### [Material shown]
□ □ □ □ □

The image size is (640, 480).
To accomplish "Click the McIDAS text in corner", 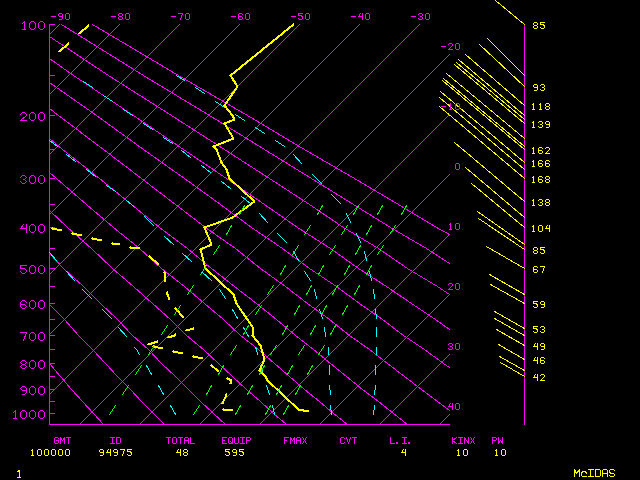I will (593, 472).
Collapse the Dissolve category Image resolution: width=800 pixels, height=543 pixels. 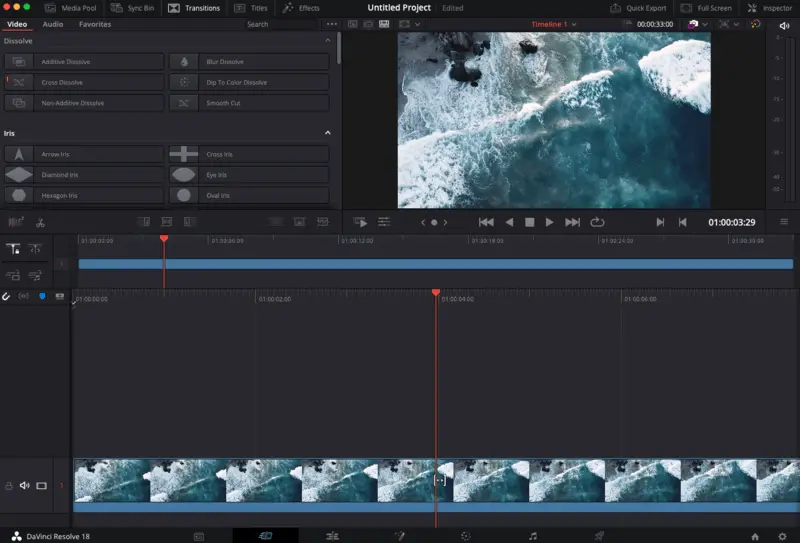pos(327,42)
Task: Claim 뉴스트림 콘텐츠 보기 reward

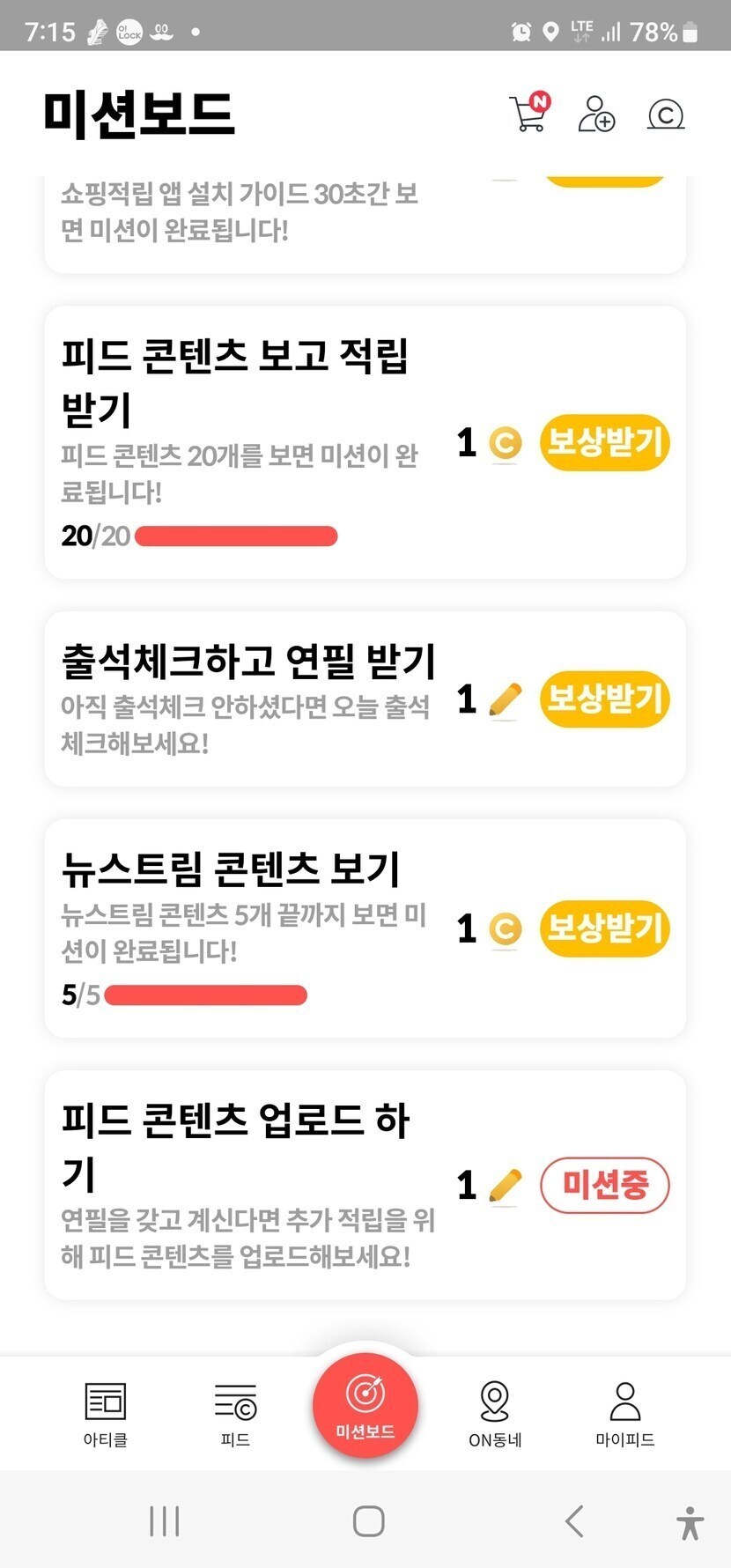Action: (604, 928)
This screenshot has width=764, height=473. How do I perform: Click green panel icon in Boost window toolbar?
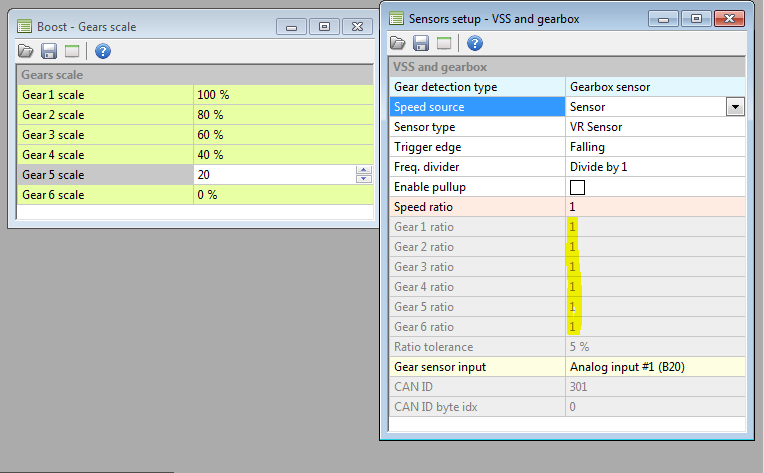point(72,51)
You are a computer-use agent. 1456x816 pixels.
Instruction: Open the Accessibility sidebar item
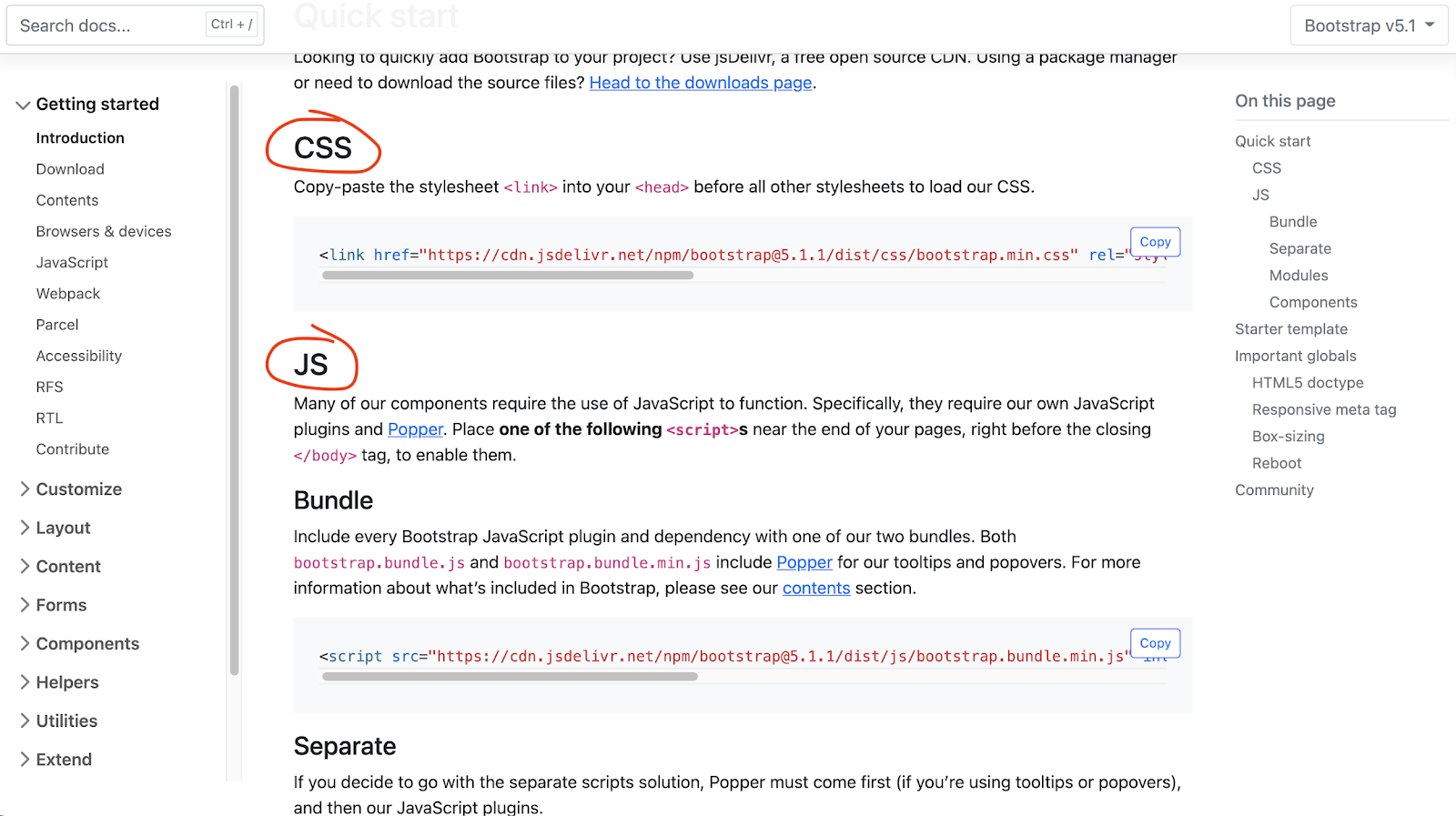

□ □ □ □ □

### [What needs to be done]
Take the records above from the line with "This screenshot has" down to their last line and please copy those lines exactly, without the pictures.

### [Task solution]
This screenshot has width=764, height=473. How do I perform: Click green panel icon in Boost window toolbar?
point(72,51)
You are a computer-use agent. 1456x816 pixels.
Instruction: Open the Accessibility sidebar item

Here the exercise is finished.